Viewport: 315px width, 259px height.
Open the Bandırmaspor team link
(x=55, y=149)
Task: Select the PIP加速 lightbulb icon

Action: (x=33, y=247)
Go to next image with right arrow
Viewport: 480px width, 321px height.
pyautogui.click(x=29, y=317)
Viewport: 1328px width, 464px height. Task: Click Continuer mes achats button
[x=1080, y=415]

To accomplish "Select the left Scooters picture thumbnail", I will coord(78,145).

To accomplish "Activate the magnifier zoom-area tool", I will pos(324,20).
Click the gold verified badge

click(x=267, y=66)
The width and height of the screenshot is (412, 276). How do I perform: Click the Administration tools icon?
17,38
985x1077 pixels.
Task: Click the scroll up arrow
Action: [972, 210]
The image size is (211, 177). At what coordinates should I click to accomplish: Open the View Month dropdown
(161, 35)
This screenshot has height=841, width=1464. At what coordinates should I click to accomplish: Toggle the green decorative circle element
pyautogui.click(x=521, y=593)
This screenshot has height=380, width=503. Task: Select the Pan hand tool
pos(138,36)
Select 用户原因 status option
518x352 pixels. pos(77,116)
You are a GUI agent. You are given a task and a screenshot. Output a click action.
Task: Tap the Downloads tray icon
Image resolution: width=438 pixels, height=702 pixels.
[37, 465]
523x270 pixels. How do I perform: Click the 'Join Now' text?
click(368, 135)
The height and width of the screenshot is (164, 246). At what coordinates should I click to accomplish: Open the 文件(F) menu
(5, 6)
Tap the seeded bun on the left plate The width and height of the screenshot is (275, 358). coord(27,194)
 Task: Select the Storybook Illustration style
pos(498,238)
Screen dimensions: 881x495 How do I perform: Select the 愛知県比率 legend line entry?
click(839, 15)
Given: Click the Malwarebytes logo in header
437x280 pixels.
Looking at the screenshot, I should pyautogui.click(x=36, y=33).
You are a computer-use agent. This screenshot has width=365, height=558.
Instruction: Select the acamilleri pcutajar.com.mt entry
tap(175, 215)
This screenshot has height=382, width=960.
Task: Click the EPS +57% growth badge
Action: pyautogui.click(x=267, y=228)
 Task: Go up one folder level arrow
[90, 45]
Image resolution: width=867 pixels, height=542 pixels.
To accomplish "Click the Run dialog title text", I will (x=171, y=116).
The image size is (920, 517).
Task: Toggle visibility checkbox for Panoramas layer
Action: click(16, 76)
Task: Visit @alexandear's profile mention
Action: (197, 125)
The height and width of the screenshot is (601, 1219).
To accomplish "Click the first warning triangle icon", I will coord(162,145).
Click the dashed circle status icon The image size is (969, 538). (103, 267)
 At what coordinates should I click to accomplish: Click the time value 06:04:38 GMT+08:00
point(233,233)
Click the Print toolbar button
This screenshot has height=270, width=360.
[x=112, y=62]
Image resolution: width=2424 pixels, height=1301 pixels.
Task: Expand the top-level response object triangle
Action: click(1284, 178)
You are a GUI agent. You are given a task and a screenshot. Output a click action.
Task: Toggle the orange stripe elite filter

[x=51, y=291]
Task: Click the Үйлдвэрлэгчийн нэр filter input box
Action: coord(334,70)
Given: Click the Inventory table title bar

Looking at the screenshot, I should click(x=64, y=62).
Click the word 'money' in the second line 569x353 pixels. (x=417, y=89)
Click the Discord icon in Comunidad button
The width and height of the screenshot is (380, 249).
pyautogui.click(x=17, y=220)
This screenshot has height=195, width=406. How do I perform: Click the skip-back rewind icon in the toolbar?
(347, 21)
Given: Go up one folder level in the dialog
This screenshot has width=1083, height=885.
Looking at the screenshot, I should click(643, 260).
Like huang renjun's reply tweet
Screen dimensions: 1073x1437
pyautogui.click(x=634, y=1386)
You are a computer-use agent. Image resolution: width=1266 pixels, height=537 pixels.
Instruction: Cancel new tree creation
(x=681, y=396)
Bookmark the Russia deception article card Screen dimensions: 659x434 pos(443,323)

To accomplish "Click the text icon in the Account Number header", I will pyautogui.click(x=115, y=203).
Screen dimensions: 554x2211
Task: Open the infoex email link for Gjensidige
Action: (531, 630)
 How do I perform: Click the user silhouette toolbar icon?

---

TASK BRIEF
Would you please copy the material above exactly, with nothing left out?

SOLUTION TO THIS EXERCISE
Viewport: 315px width, 259px height.
Open the Bandırmaspor team link
(x=55, y=149)
Task: Select the PIP加速 lightbulb icon

Action: (x=33, y=247)
Go to next image with right arrow
Viewport: 480px width, 321px height.
pyautogui.click(x=29, y=317)
Viewport: 1328px width, 464px height. Task: Click Continuer mes achats button
[x=1080, y=415]

To accomplish "Select the left Scooters picture thumbnail", I will coord(78,145).

To accomplish "Activate the magnifier zoom-area tool", I will pos(324,20).
Click the gold verified badge

click(x=267, y=66)
The width and height of the screenshot is (412, 276). How do I perform: Click the Administration tools icon?
17,38
985x1077 pixels.
Task: Click the scroll up arrow
Action: [972, 210]
The image size is (211, 177). At what coordinates should I click to accomplish: Open the View Month dropdown
(161, 35)
This screenshot has height=841, width=1464. At what coordinates should I click to accomplish: Toggle the green decorative circle element
pyautogui.click(x=521, y=593)
This screenshot has height=380, width=503. Task: Select the Pan hand tool
pos(138,36)
Select 用户原因 status option
518x352 pixels. pos(77,116)
You are a GUI agent. You are given a task and a screenshot. Output a click action.
Task: Tap the Downloads tray icon
Image resolution: width=438 pixels, height=702 pixels.
[37, 465]
523x270 pixels. How do I perform: Click the 'Join Now' text?
click(368, 135)
The height and width of the screenshot is (164, 246). At what coordinates should I click to accomplish: Open the 文件(F) menu
(5, 6)
Tap the seeded bun on the left plate The width and height of the screenshot is (275, 358). coord(27,194)
 Task: Select the Storybook Illustration style
pos(498,238)
Screen dimensions: 881x495 How do I perform: Select the 愛知県比率 legend line entry?
click(839, 15)
Given: Click the Malwarebytes logo in header
437x280 pixels.
Looking at the screenshot, I should pyautogui.click(x=36, y=33).
You are a computer-use agent. This screenshot has width=365, height=558.
Instruction: Select the acamilleri pcutajar.com.mt entry
tap(175, 215)
This screenshot has height=382, width=960.
Task: Click the EPS +57% growth badge
Action: pyautogui.click(x=267, y=228)
 Task: Go up one folder level arrow
[90, 45]
Image resolution: width=867 pixels, height=542 pixels.
To accomplish "Click the Run dialog title text", I will (x=171, y=116).
The image size is (920, 517).
Task: Toggle visibility checkbox for Panoramas layer
Action: click(16, 76)
Task: Visit @alexandear's profile mention
Action: (197, 125)
The height and width of the screenshot is (601, 1219).
To accomplish "Click the first warning triangle icon", I will coord(162,145).
Click the dashed circle status icon The image size is (969, 538). (103, 267)
 At what coordinates should I click to accomplish: Click the time value 06:04:38 GMT+08:00
point(233,233)
Click the Print toolbar button
This screenshot has height=270, width=360.
[x=112, y=62]
Image resolution: width=2424 pixels, height=1301 pixels.
Task: Expand the top-level response object triangle
Action: click(1284, 178)
You are a GUI agent. You are given a task and a screenshot. Output a click action.
Task: Toggle the orange stripe elite filter

[x=51, y=291]
Task: Click the Үйлдвэрлэгчийн нэр filter input box
Action: coord(334,70)
Given: Click the Inventory table title bar

Looking at the screenshot, I should click(x=64, y=62).
Click the word 'money' in the second line 569x353 pixels. (x=417, y=89)
Click the Discord icon in Comunidad button
The width and height of the screenshot is (380, 249).
pyautogui.click(x=17, y=220)
This screenshot has height=195, width=406. How do I perform: Click the skip-back rewind icon in the toolbar?
(347, 21)
Given: Go up one folder level in the dialog
This screenshot has width=1083, height=885.
Looking at the screenshot, I should click(643, 260).
Like huang renjun's reply tweet
Screen dimensions: 1073x1437
pyautogui.click(x=634, y=1386)
You are a computer-use agent. Image resolution: width=1266 pixels, height=537 pixels.
Instruction: Cancel new tree creation
(x=681, y=396)
Bookmark the Russia deception article card Screen dimensions: 659x434 pos(443,323)

To accomplish "Click the text icon in the Account Number header", I will pyautogui.click(x=115, y=203).
Screen dimensions: 554x2211
Task: Open the infoex email link for Gjensidige
Action: (531, 630)
 How do I perform: Click the user silhouette toolbar icon?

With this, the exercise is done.